Down in Jungleland: Morning Raga | The Indian Express

Down in Jungleland: Morning Raga

Let the avian concert commence.

Written by Ranjit Lal | Published: March 18, 2018 12:04 am
It’s usually the gentlemen who sing for basically two reasons: to win the heart of a fair lady and to inform other gentlemen birds that the area (and girl) are taken. (Source: Ranjit Lal)

It’s that time of year again when the birds have enthusiastically started practising their scales from 5 am. While the right place to be in order to listen to a multiple-species rock concert is a forest or jungle or up in the hills and mountains, folks in big, relatively green cities like New Delhi can also listen to the dawn chorus.

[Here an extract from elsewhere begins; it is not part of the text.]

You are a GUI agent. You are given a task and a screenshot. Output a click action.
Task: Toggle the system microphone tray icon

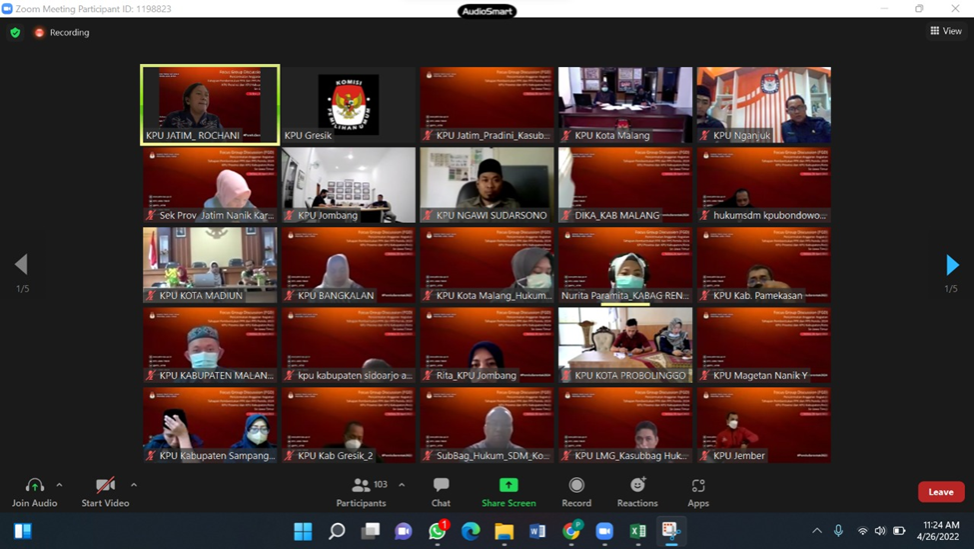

Magpie robins will be turned out in shiny tuxedos first thing in the morning and will be rendering their flute concertos from the highest perch in their neighbourhood. There’s a classical artiste next door to me who does this from the top of a tall, fish-tail palm and he’d started rehearsing even before the winter chill had receded. Alas, I thought he was good until I heard (and recorded) the blue-whistling thrush up in the mountains and also the streaked babblers and the diminutive red-billed leothrix. My dulcet-voiced red-whiskered bulbul sunrise alarm is back to doing duty on the bougainvillea outside my bedroom after a winter solstice, and there are others that sing from the tops of the bushes in the gardens. Purple sunbirds — glitzy and frenetic as rock stars — are already zipping everywhere, shrilling untunefully, but with so much élan and verve it’s hard not to cheer for them. The gents are decked out in purple and midnight-blue spangles and may even flash you their scarlet armpits as they belt out their numbers.

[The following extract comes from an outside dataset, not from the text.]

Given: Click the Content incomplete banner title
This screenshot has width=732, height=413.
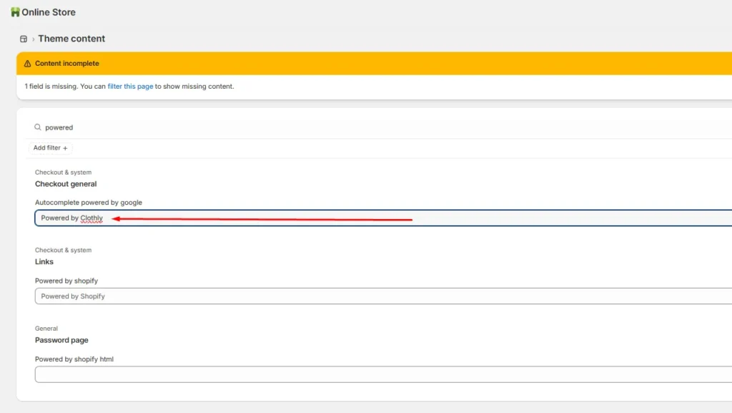Looking at the screenshot, I should (x=67, y=64).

Many years ago, at the Delhi zoo, I met a classical busker: a fizzed-up brahminy myna dressed in fashionably ethnic earth colours. He had thrown back his head, belligerently raised his crest, rolled his eyes wildly and belted out music that surely no lady brahminy myna within miles would be able to resist.

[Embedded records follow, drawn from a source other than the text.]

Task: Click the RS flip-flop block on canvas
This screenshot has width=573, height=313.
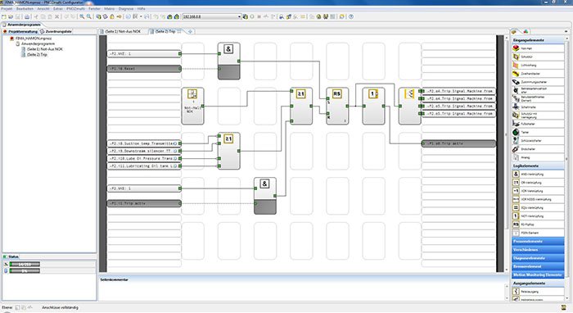Action: click(337, 106)
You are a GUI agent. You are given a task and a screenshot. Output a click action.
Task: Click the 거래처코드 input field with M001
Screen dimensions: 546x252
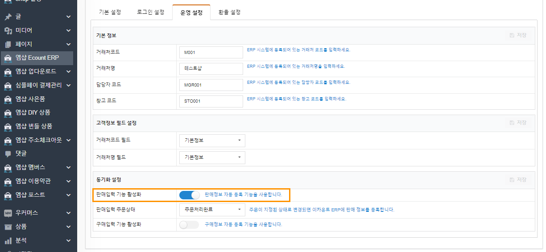(211, 52)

His cousin, the coffee-brown common myna, struts around parks and gardens and would prefer to spend the morning wrestling in the dirt with others of his clan, though he can produce a variety of soft, musical notes when trying to seduce a lady, accompanied by much nodding and crest-raising.
Then, there are those who can only yell. Even so, you can’t miss the joy of the brown-headed barbet as he incessantly calls “kutroo-kutroo- kutroo” all morning and afternoon — welcoming the Delhi summer in a manner no sane creature would. Up in the mountains, his big cousin, the hill barbet, yodels across the mountain valleys, like a lovelorn lunatic. That dumpy little cousin of theirs, the clown-faced coppersmith barbet, is content to stand on tip-toe and emit a series of hiccups — evidence that he knows well how to have a good time and give the same to the ladies.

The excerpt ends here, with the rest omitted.